Srebrna medalistka ostatnich Letnich Igrzysk Olimpijskich opublikowała poruszający wpis. Sportsmenka za pomocą mediów społecznościowych przekazała tragiczne wieści z Ukrainy.
Polska wioślarka okazała szlachetny gest wobec koleżanki z Ukrainy
Agnieszka Kobus-Zawojska to srebrna i brązowa medalistka igrzysk olimpijskich oraz mistrzyni świata i Europy w wioślarstwie. Po wybuchu wojny na Ukrainie okazało się, że kobieta jest nie tylko znakomitym sportowcem, ale przede wszystkim dobrym człowiekiem. Utytułowana wioślarka zaopiekowała się trzema ukraińskimi kobietami.
Dokładnie rzecz biorąc schronienie w mieszkaniu szwagierki Agnieszki Kobus-Zawojskiej znalazły cztery panie z Mikołajowa. Mowa o Ołenie Buriak, czyli koleżance Polki ze sportowych aren, jej mamie oraz przyjaciółce Ołeny – Nataszy z dwuletnią córką Mią.
Niestety, właśnie okazało się, że mąż Nataszy zginął podczas ostrzału budynku administracyjnego w Mikołajowie. „Stracił za dużo krwi, nie udało się go uratować” – wyznała polska wioślarka.

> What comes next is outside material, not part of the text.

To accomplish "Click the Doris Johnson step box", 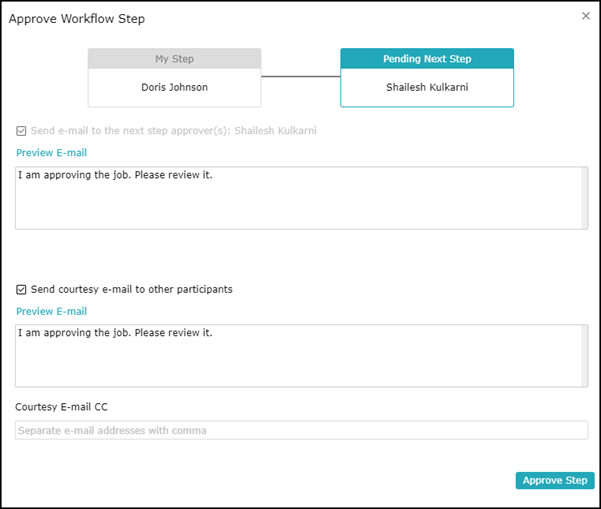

Kobus-Zawojska podała informację o śmierci mężczyzny w mediach społecznościowych. „Wczoraj zginął Dima, mąż Nataszy, która w krótkim czasie stała się dla mnie ważną osobą, dobrą koleżanką, która zaraża swoją pozytywną energią. Zostawił 2-letnią Mię” – wyznała Polka.
Jednocześnie sportsmenka zaprezentowała na Twitterze piękny obraz autorstwa Nataszy. Medalistka olimpijska zachęciła do jego kupna i wsparcia finansowo w ten sposób wdowy.
Wczoraj zginął Dima mąż Nataszy, która w krótkim czasie stała się dla mnie ważną osobą, dobrą koleżanką, która zaraża swoją pozytywna energią. Zostawił 2 letnią Mię. To obraz Nataszy cena wyjściowa 3200/700 dolarów. Może ktoś mógłby pomóc w ten sposób? Widziałam jest piękny 💙💛 pic.twitter.com/A5pe9rpDBv
— Agnieszka Kobus Zawojska (@KobusZawojska) March 30, 2022
Olimpijka podkreśliła, że jeszcze o siódmej rano Nataszy udało się nawiązać kontakt z mężem. Niestety, nieco później nadeszły tragiczne wieści. „Kiedy wczoraj rano byłam u dziewczyn, powiedziały mi, że nie ma kontaktu z Dimą i że prawdopodobnie był w tym zbombardowanym budynku. Natasza dodała, że o siódmej rano jeszcze miała z nim kontakt. Ja powiedziałam, że skoro tak, to na pewno wszystko jest w porządku. Poprosiłam też, żeby dały mi znać, jak czegoś się dowiedzą” – wyjaśniła Kobus-Zawojska.
Dodajmy, że Dima zginął w ostrzelanym przez Rosjan budynku administracji obwodowej w Mikołajowie. Zdaniem ukraińskich mediów, rosyjscy żołnierze celowo czekali z atakiem do momentu, kiedy w placówce pojawią się pracownicy.